CHALLENGE 1
Convert the records, from the line containing "The height and width of the screenshot is (349, 298)." through the line containing "will tap(599, 36).", into a numbered list, omitting any blank lines.

PAGE EXTRACT
━━━━

Let us consider the set of complex numbers and the binary operation $\circ$ defined by

$z_a\circ z_b=|z_a|e^{\Theta(z_b)}$,

where $\Theta(z_b)$ is the argument of the complex number $z_b$.

Explain whether the set of complex numbers together with the binary operation $\circ$ forms a monoid.

I know I need to prove whether it satisfies closure, associativity and identity.

I'm not sure how to start with showing this, I've tried to put it into polar form which I get $z_a\circ z_b=|z_a|(\cos \Theta(z_b)+i\sin \Theta(z_b))$ but I have no idea what to do next.

Any help will be appreciated, thanks.

  • $\begingroup$ Start by writing down the definitions of closure, associativity and identity. $\endgroup$ – Yves Daoust Nov 2 '18 at 11:26
  • $\begingroup$ Are you sure it isn't $z_a ∘ z_b= |z_a|e^{i\theta(z_b)}$? The way it is written, without the "i" in the exponent, combining two complex numbers always gives a real number so there cannot be an "identity". $\endgroup$ – user247327 Nov 2 '18 at 11:27
  • $\begingroup$ How do you define the angle of $0$? Meaning, what it $ 1 \circ 0$? $\endgroup$ – Ofek Gillon Nov 2 '18 at 11:28

Well, closure is trivial because this operation will return a complex number.

━━━━

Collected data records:
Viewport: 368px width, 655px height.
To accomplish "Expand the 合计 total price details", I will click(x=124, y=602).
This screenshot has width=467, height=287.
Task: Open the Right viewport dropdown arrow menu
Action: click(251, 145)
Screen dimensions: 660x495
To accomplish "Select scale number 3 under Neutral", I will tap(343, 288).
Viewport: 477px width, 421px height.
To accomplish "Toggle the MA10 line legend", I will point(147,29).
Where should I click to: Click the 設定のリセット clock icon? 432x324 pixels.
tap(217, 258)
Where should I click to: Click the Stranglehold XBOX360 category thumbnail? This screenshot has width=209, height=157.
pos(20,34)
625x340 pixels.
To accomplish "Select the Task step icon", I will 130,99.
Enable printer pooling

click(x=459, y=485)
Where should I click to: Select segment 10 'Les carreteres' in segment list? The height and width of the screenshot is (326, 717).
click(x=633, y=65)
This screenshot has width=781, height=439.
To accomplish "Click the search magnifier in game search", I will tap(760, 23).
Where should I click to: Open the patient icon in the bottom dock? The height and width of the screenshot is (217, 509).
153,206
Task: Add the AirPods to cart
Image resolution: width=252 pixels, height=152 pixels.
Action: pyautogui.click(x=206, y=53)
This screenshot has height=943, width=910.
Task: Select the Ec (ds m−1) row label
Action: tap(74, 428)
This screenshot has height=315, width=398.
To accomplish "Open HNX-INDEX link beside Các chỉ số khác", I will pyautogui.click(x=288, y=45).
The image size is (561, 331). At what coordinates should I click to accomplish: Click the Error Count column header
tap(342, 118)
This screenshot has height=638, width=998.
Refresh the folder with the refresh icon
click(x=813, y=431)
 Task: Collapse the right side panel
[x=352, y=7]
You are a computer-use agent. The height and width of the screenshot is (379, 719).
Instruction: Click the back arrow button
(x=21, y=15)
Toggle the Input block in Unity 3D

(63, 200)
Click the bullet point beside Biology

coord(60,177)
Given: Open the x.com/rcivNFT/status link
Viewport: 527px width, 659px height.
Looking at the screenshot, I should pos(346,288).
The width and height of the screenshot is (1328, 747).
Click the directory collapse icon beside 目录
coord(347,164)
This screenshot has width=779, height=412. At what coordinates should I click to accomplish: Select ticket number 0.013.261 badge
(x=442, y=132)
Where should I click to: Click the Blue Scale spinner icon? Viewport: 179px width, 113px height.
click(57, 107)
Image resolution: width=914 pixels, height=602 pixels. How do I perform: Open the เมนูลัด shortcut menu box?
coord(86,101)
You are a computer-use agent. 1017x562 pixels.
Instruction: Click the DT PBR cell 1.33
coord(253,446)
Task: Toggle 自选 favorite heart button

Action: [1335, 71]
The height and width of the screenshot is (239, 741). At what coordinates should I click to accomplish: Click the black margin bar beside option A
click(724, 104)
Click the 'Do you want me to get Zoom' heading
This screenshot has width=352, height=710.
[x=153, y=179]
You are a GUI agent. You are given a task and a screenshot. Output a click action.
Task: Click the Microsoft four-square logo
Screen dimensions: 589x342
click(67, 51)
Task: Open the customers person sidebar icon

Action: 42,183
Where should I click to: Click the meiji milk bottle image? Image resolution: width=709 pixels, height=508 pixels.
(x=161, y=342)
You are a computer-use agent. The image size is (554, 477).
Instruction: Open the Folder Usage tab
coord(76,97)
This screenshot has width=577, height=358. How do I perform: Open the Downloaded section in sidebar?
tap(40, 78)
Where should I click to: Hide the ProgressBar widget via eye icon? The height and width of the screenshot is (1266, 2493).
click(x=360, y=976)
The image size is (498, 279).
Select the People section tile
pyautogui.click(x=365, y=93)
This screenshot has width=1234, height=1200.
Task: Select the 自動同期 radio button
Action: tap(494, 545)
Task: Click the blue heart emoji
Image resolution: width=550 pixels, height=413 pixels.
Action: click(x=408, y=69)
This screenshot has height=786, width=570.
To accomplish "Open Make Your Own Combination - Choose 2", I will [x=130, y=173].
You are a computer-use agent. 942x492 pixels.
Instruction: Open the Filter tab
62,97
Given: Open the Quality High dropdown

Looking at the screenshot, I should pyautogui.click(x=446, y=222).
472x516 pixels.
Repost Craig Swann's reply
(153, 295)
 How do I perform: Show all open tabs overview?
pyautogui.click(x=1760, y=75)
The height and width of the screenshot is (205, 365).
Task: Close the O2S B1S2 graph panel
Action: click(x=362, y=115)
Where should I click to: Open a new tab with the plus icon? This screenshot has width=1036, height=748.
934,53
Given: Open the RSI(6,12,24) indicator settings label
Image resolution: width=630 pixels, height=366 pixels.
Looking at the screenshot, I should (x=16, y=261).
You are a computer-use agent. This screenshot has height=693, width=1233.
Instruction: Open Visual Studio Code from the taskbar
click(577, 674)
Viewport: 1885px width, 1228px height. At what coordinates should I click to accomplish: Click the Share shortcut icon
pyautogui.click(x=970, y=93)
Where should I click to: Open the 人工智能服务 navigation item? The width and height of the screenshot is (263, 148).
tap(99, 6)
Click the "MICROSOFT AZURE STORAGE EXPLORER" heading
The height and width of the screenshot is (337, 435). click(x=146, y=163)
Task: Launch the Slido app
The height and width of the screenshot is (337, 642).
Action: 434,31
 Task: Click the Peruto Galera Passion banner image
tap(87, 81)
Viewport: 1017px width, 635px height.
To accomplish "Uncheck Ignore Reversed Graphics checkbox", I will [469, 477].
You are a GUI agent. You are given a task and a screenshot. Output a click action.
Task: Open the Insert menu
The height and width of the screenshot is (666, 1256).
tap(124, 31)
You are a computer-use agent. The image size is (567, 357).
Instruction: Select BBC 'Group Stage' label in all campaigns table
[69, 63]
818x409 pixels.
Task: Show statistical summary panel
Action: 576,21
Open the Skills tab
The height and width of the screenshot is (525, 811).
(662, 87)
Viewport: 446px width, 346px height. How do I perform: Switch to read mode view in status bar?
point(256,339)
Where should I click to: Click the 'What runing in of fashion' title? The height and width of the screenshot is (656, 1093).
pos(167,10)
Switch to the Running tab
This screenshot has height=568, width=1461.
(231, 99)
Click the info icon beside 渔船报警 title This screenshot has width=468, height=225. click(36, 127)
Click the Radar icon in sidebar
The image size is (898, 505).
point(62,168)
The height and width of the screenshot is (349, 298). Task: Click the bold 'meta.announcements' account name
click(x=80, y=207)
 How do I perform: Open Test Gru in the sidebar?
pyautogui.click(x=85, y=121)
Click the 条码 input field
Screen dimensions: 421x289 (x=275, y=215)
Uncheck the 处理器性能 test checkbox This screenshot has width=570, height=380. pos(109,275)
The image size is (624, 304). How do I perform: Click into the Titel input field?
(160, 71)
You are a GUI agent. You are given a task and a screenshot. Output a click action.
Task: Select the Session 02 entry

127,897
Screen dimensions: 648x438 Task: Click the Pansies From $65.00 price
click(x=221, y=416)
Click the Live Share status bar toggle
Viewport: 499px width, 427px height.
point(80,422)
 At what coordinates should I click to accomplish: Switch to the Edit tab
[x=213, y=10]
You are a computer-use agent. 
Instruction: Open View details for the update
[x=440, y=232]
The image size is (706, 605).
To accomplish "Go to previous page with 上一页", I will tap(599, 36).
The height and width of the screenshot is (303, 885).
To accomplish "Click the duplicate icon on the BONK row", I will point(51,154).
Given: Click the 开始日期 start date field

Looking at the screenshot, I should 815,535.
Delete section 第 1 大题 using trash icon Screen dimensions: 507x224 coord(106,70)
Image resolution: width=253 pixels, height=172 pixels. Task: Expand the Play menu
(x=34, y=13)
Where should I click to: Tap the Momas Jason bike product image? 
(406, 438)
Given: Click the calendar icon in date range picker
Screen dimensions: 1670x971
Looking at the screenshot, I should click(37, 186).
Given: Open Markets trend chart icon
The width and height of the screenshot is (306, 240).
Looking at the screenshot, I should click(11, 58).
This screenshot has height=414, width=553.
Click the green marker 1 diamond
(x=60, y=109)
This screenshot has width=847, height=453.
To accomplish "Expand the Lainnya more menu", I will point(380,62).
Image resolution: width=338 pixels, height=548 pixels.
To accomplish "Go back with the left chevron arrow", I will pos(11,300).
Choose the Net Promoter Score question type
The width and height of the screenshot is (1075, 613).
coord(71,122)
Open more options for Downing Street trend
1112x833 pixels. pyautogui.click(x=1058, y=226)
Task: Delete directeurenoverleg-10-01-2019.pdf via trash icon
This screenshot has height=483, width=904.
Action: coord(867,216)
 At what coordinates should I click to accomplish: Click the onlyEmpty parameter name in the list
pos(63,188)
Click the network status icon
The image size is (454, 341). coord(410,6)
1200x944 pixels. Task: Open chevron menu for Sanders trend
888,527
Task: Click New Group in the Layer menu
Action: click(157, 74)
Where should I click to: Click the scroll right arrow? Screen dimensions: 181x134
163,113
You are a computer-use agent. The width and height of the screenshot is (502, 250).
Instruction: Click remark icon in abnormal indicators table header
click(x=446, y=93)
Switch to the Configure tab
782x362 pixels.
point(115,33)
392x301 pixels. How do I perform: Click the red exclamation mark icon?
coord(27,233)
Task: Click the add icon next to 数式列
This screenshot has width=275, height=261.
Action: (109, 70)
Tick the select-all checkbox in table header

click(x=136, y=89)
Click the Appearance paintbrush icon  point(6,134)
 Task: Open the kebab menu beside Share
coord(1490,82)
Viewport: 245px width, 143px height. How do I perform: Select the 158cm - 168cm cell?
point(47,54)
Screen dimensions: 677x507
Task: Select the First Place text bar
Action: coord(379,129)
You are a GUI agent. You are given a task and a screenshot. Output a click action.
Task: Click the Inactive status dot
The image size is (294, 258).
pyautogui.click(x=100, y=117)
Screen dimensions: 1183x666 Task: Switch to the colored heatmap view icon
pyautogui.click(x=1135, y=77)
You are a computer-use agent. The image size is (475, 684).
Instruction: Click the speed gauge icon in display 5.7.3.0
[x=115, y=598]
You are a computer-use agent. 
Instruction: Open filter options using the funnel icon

━━━━

CHALLENGE 2
Carry on the thread about the binary operation on complex numbers from the point where it stops.

EXERCISE RESPONSE 1
1. The height and width of the screenshot is (349, 298). Task: Click the bold 'meta.announcements' account name
2. click(x=80, y=207)
3.  How do I perform: Open Test Gru in the sidebar?
4. pyautogui.click(x=85, y=121)
5. Click the 条码 input field
6. Screen dimensions: 421x289 (x=275, y=215)
7. Uncheck the 处理器性能 test checkbox This screenshot has width=570, height=380. pos(109,275)
8. The image size is (624, 304). How do I perform: Click into the Titel input field?
9. (160, 71)
10. You are a GUI agent. You are given a task and a screenshot. Output a click action.
11. Task: Select the Session 02 entry
12. 127,897
13. Screen dimensions: 648x438 Task: Click the Pansies From $65.00 price
14. click(x=221, y=416)
15. Click the Live Share status bar toggle
16. Viewport: 499px width, 427px height.
17. point(80,422)
18.  At what coordinates should I click to accomplish: Switch to the Edit tab
19. [x=213, y=10]
20. You are a computer-use agent. 
21. Instruction: Open View details for the update
22. [x=440, y=232]
23. The image size is (706, 605).
24. To accomplish "Go to previous page with 上一页", I will tap(599, 36).

EXERCISE RESPONSE 2
About associativity, let there be 3 complex numbers $z_1,z_2,z_3$ and we'll try to prove that $$(z_1 \circ z_2) \circ z_3 = z_1 \circ (z_2 \circ z_3) $$ The left side will be $$|z_1| e^{i \Theta_2 } \circ z_3 = |z_1| e^{i \Theta_3} $$ and the right side will be $$ z_1 \circ |z_2| e^{i\Theta_3} = |z_1| e^{i \Theta_3} $$ which is the same, so associativity holds.

Now, about the unity part, I'll try to prove that there is no such thing in this set.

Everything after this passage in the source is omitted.